The second part of your question, Oren, I'm sorry, was what?
Oh, just any progress, yeah, on IPF phase I and what dose range you're studying there.
Oh, yeah. Right.
Yeah. We are moving along with that trial's in progress. We are using the same dose range that we've used in this trial.
Thank you.
Great. The final question?
The final question today comes from Kaveri Pohlman with Cowen Street. Please go ahead.
Yeah. Good morning. Congrats on the results, and thanks for taking my question. Can you provide any insight into what kind of treatment duration patients will have? If there's any way to determine that through clinical trials, are there any plans for open-label extension of this trial afterwards or any subsequent trials with longer follow-up to establish duration of treatment and response? Would love any perspective from Dr. Smith as well. Thanks.
Yeah. I will just mention, moving forward, we need to start doing open-label extension trials. We'll need one year of safety, and that's our intention. Jackie, I'll let you comment on I presume you view this as chronic therapy, but I'll let you answer sort of the thought around that.

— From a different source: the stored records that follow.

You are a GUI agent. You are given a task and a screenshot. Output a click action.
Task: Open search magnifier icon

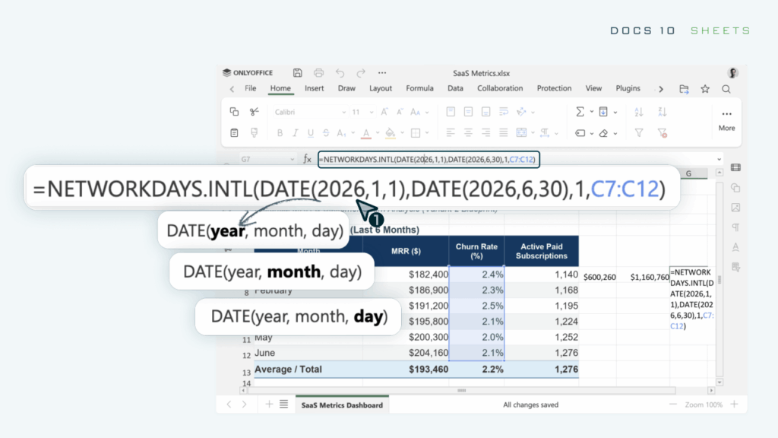pos(726,89)
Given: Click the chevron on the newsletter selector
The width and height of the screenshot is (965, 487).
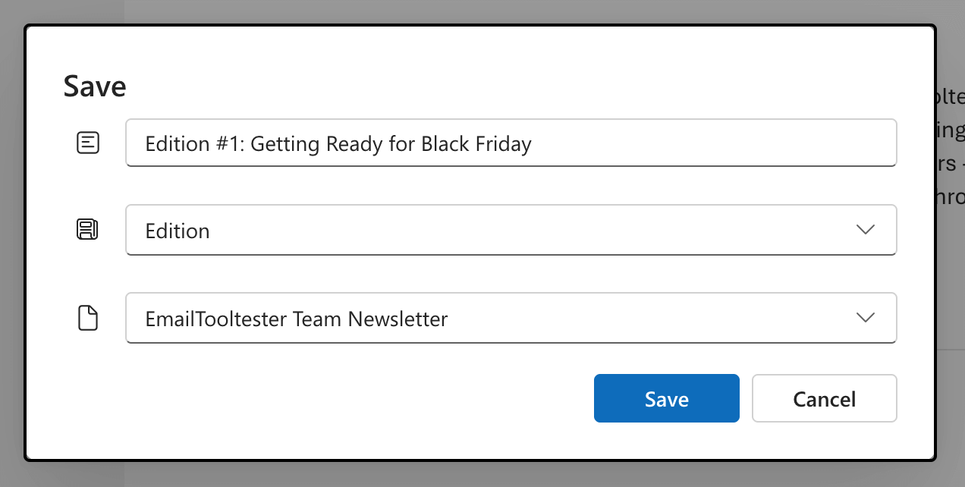Looking at the screenshot, I should [865, 318].
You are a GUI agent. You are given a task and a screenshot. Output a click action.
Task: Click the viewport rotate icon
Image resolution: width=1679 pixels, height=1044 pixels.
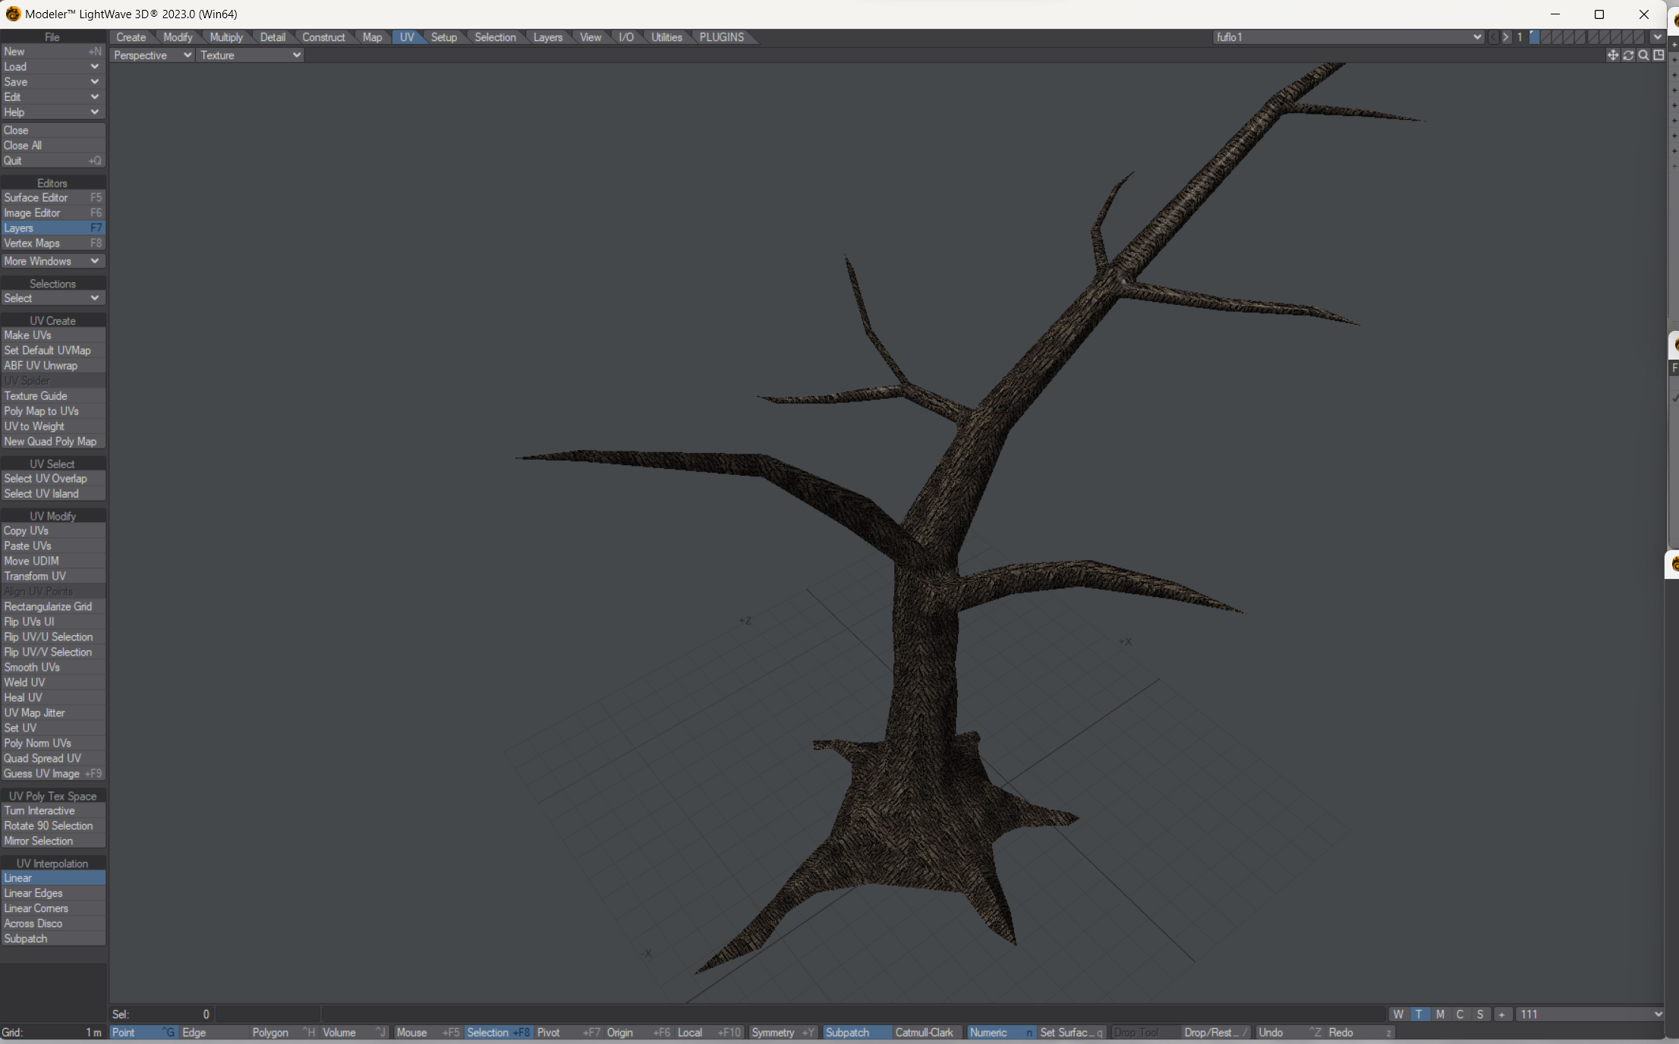[x=1628, y=55]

Yeah. I would. I mean, there's always the possibility that treating people for long periods with medications that are addressing hypersensitivity might have some effect in terms of inducing neuroplastic change and that maybe you can stop treatments in future. We haven't seen any evidence of that so far. Yeah, I'd very much view this as a long-term therapy. I would certainly expect this to be efficacious as a long-term therapy as well based on our experiences with the P2X3 antagonist and with low-dose morphine clinically.
Thank you. With that, I think we'll wrap up Q&A. I've got just a couple of closing remarks. I want to thank everyone for joining the call. I especially want to thank four or five of our investigators who I can see have joined the call. Thank you for your excellent execution and guidance during this. We look forward to working with you going forward. This was an important trial for us. We are really happy to report out these results. We are equally looking forward to the IPF results coming in just the next few months. We're available after this call for any follow-ups you may have. Just send Lisa or me an email, and we'll get you scheduled and talk with you. Thank you, everyone, for your time.
The conference is now concluded. Thank you for attending today's presentation. You may now disconnect.